Image quality in the training dataset is known to have an impact on the performance of AI models and the reliability of the generated results. For this reason, it is important to assess image quality during the development and use of AI algorithms. Currently reliant upon manual assessment by pathologists, this is unsustainable given the need for increasingly large datasets; an automated tool is needed to assess image quality that takes into account a combination of potential artefacts and recognises the potential for an intervention to improve the quality.
To address this need, pathologists Dr Lisa Browning (Department of Cellular Pathology, Oxford University Hospitals (OUH) NHS Trust) and Professor Clare Verrill (Nuffield Department of Surgical Sciences and Department of Cellular Pathology, OUH) teamed up with Dr Maryam Haghighat (Institute of Biomedical Engineering, Department of Engineering) and Professor Jens Rittscher (Institute of Biomedical Engineering, Big Data Institute and Ludwig Oxford).

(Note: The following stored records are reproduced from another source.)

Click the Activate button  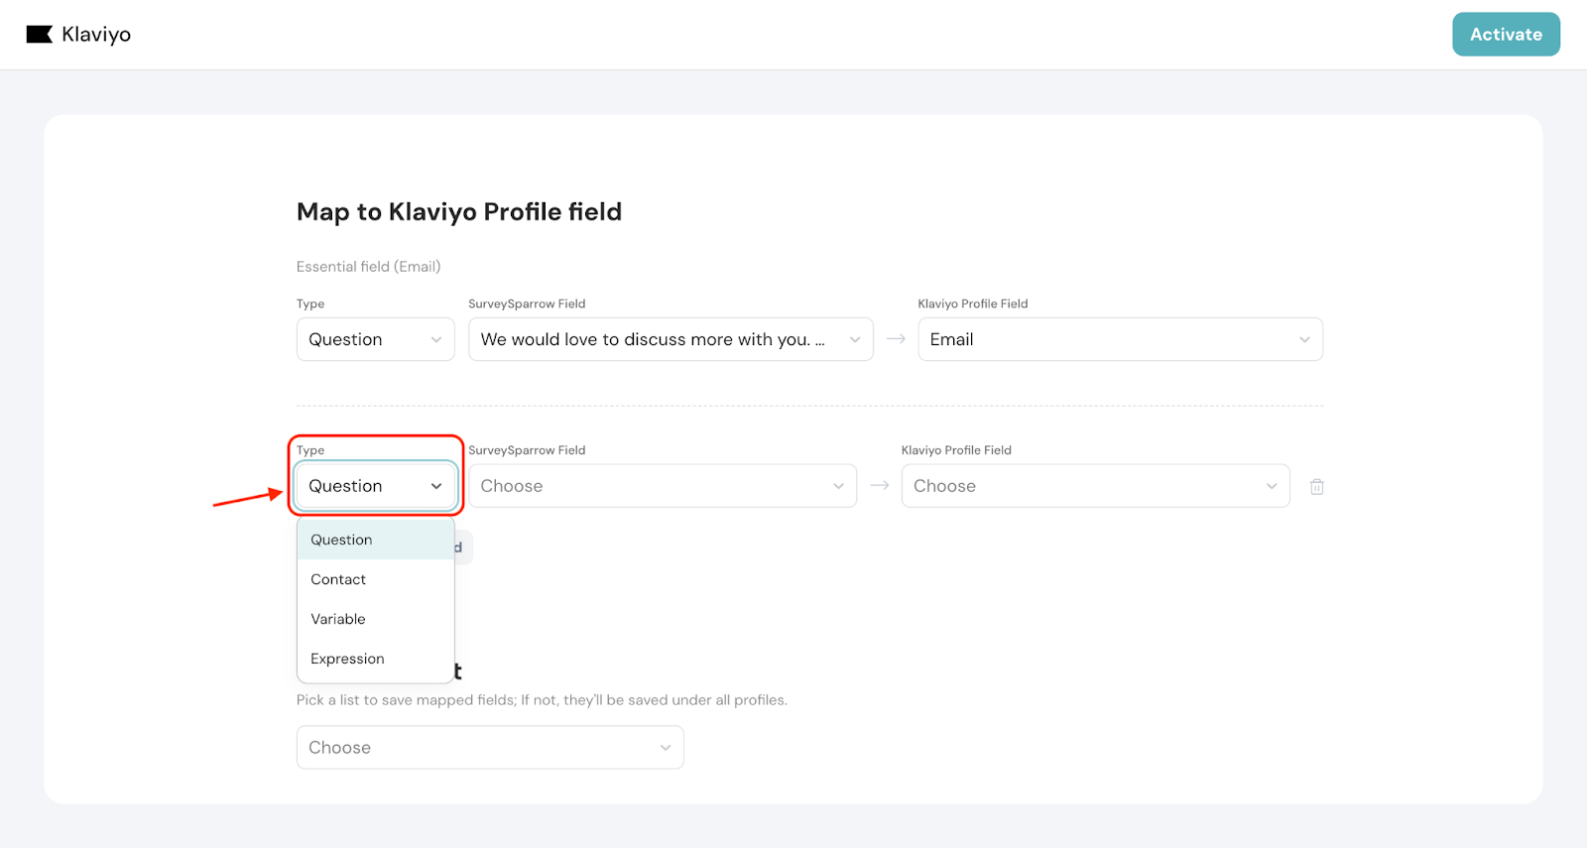point(1505,35)
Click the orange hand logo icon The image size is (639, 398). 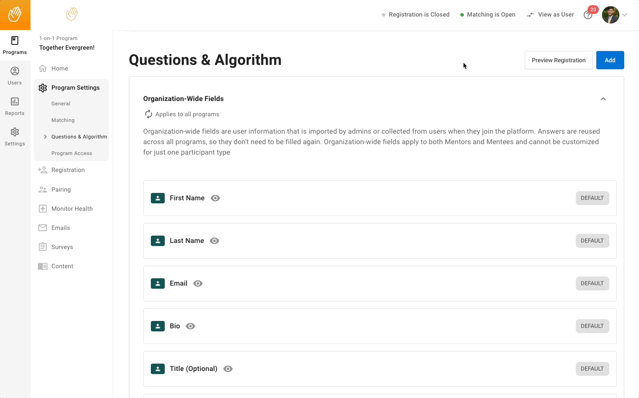(15, 14)
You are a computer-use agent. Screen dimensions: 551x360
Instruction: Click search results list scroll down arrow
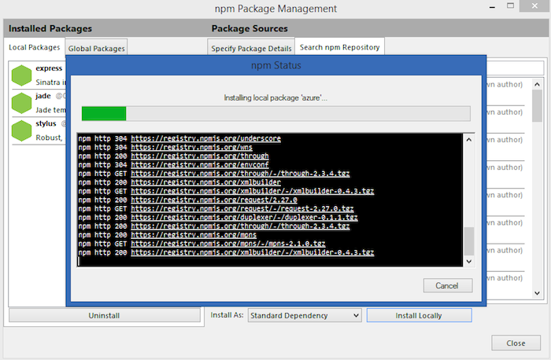(x=537, y=293)
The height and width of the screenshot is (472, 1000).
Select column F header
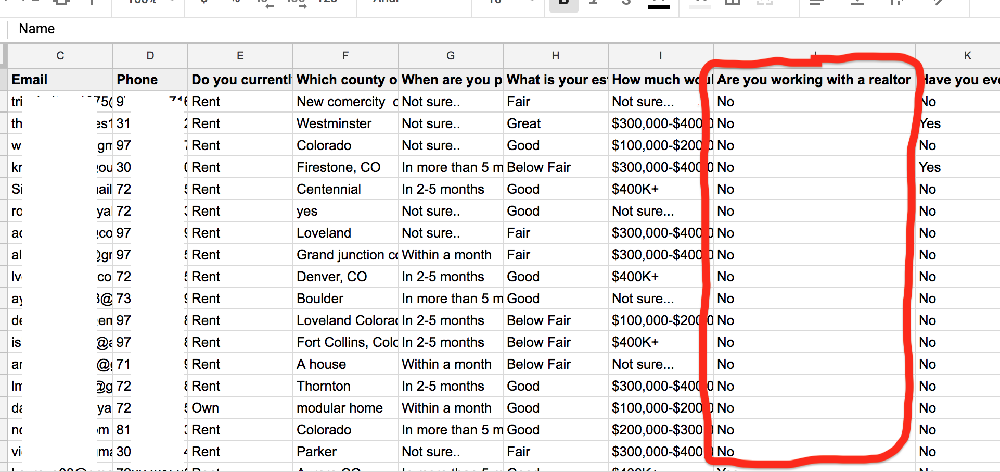pyautogui.click(x=345, y=56)
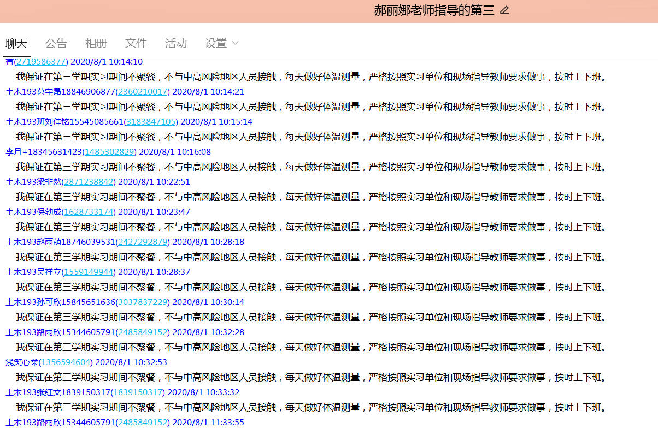The image size is (658, 428).
Task: Click QQ number link 2360210017
Action: click(x=143, y=92)
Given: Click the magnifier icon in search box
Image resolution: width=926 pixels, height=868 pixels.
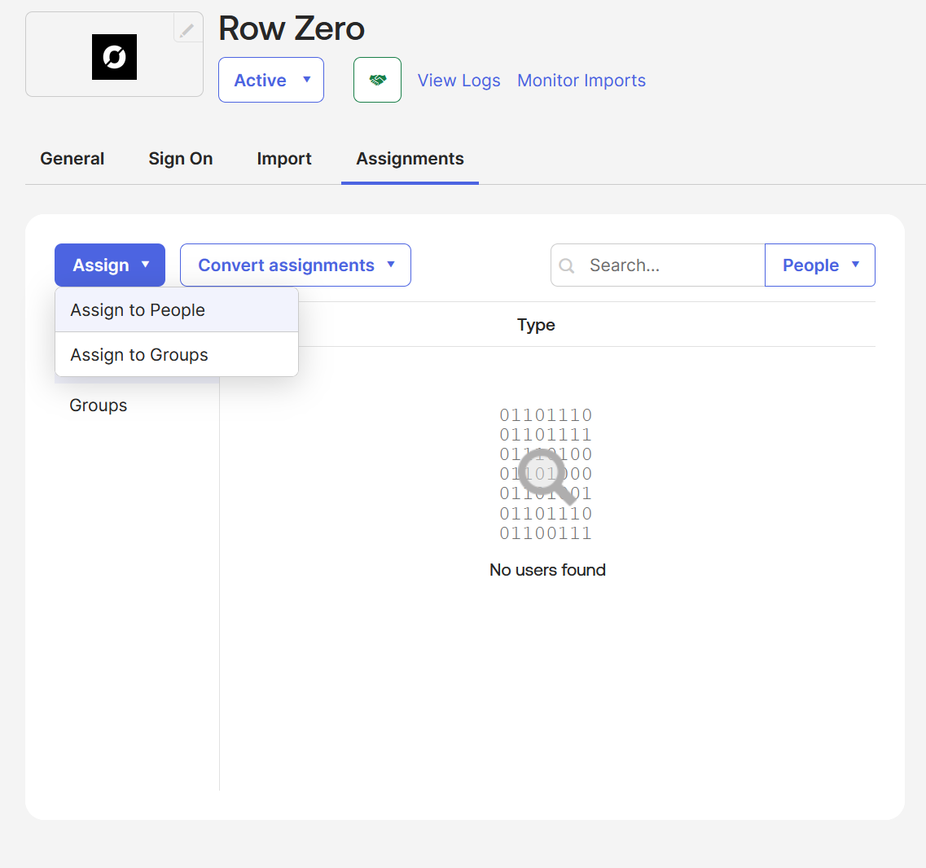Looking at the screenshot, I should pyautogui.click(x=568, y=266).
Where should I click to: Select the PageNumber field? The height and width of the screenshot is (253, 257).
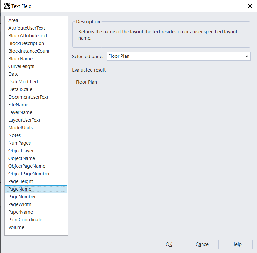(22, 197)
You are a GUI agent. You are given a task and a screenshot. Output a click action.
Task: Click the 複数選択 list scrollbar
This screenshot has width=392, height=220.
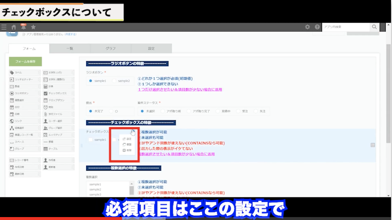(131, 190)
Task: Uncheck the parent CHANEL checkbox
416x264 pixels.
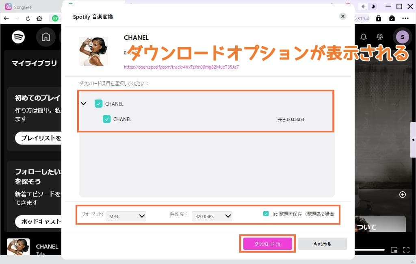Action: coord(99,104)
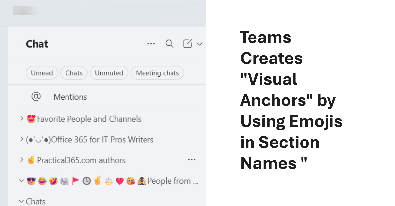Click the clock emoji in People from section
The width and height of the screenshot is (395, 206).
[x=86, y=181]
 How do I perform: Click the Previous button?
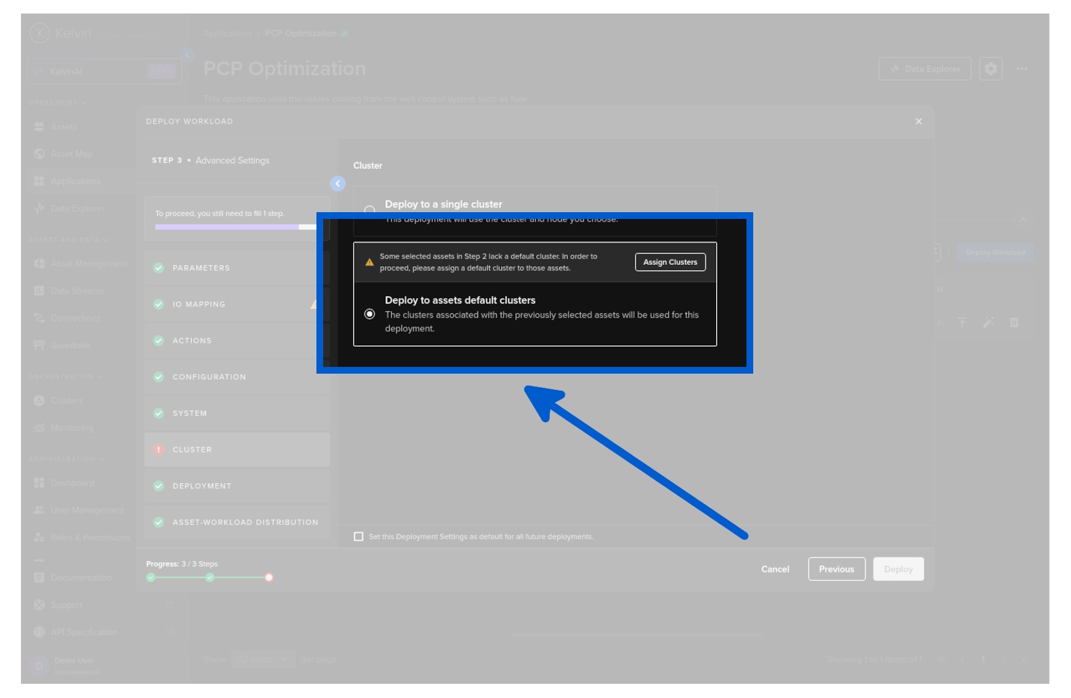[836, 569]
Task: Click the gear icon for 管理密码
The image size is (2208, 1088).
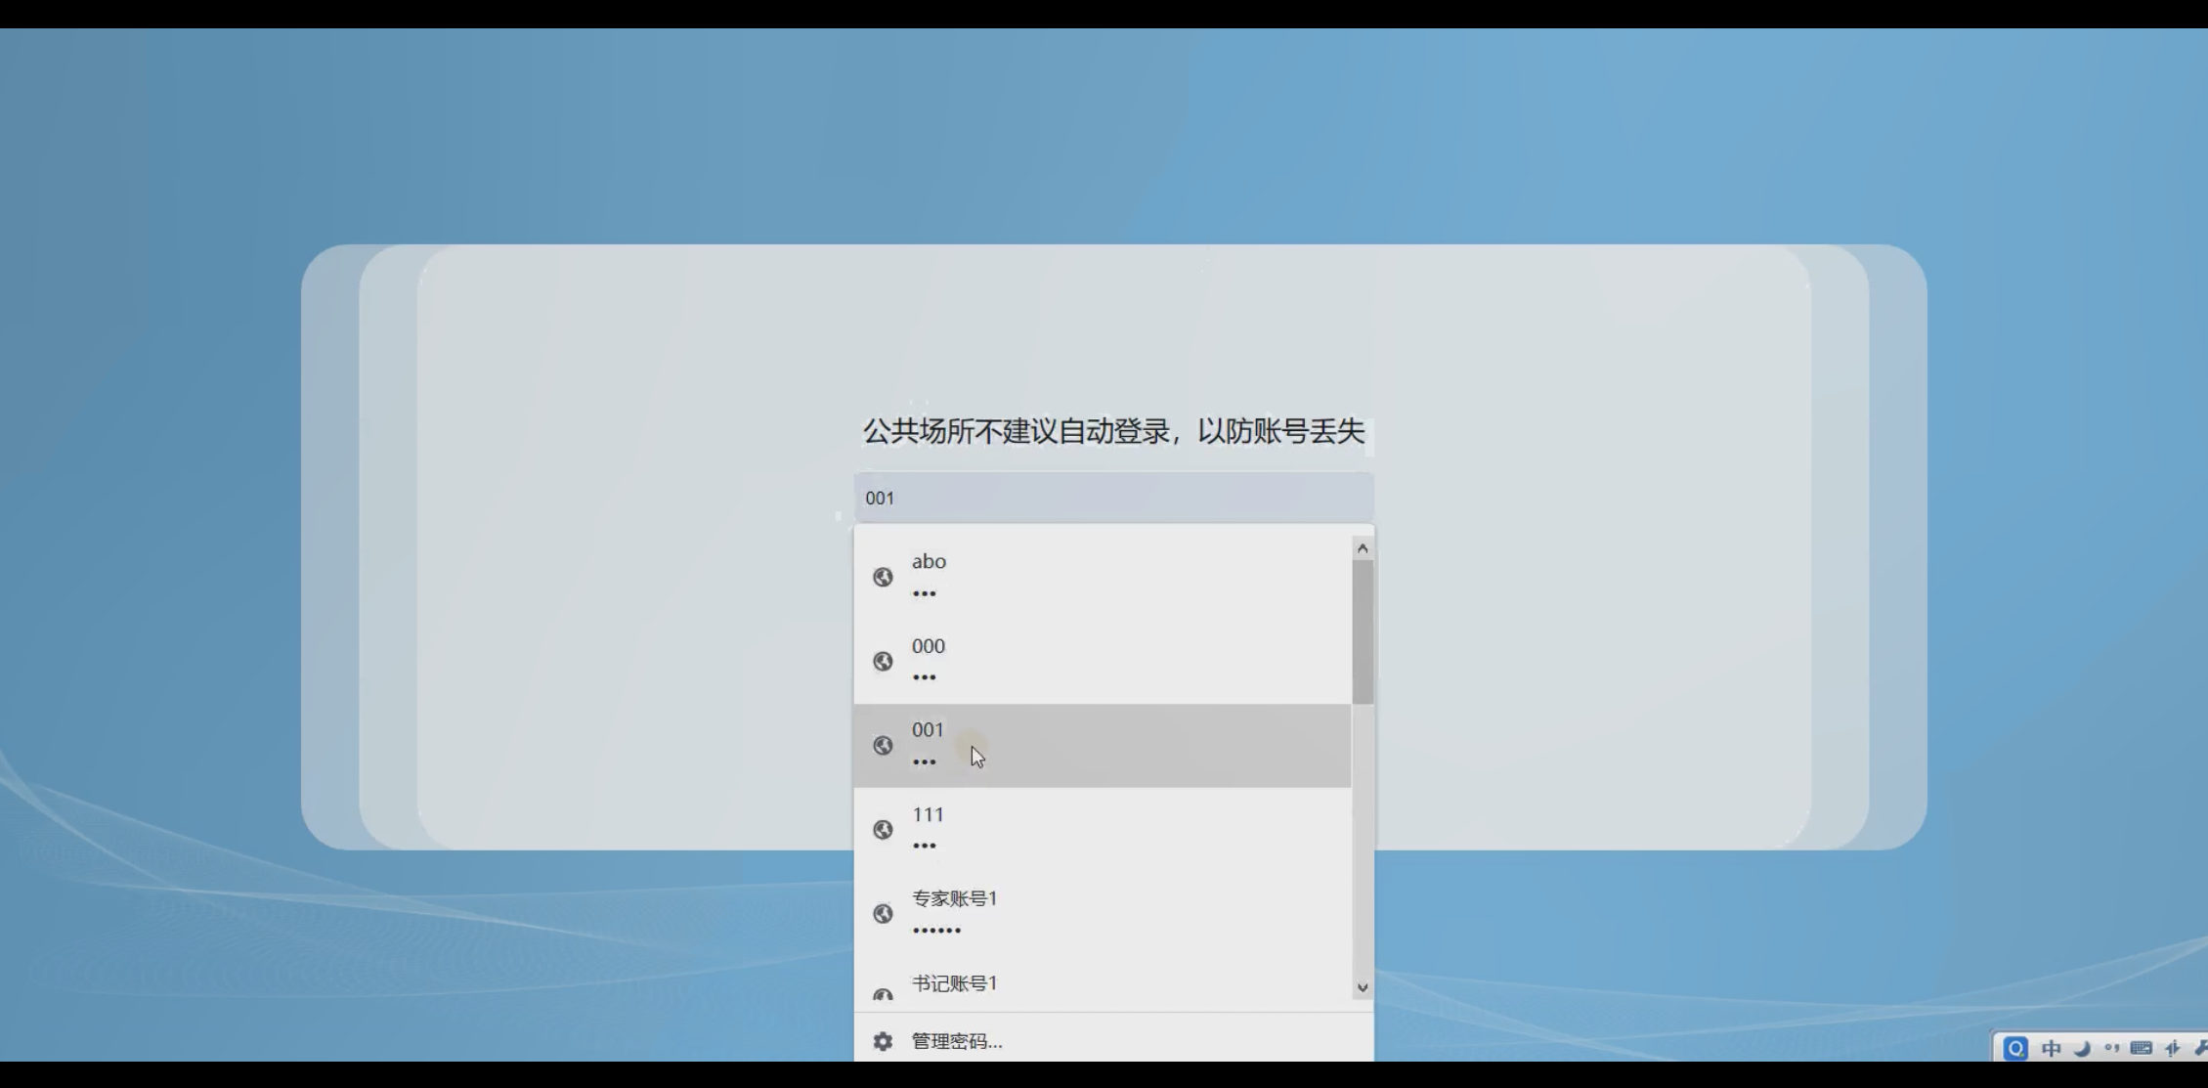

Using retrospective pathology images from the ProMPT (Prostate Cancer Mechanisms of Progression and Treatment) prostate cancer cohort, the team developed PathProfiler, an AI tool to automate quality assessment including a range of potential image artefacts. The tool outputs a usability score, which will help to guide whether an image can be included in the AI training dataset. The scores from the AI algorithm and manual scoring by three expert pathologists were highly correlated (0.89).
To further test PathProfiler, the team assessed the Cancer Genome Atlas prostate and FOCUS colorectal cancer cohorts. In addition to providing a quality score and indicating quality-impacting artefacts that are present, PathProfiler is also able to predict which images could be improved for example, by re-scanning or re-staining. This prediction becomes important particularly for highly curated retrospective cohorts such as those used in prostate cancer research.
The PathProfiler software is available to the public so that other groups can use it for their own research and contribute to the further development of this methodology. The team now plan to further optimise the model, including taking into account additional artefacts observed in other tissue types and cohorts, and to assess the performance and utility of the tool within a clinical pathology digital pipeline.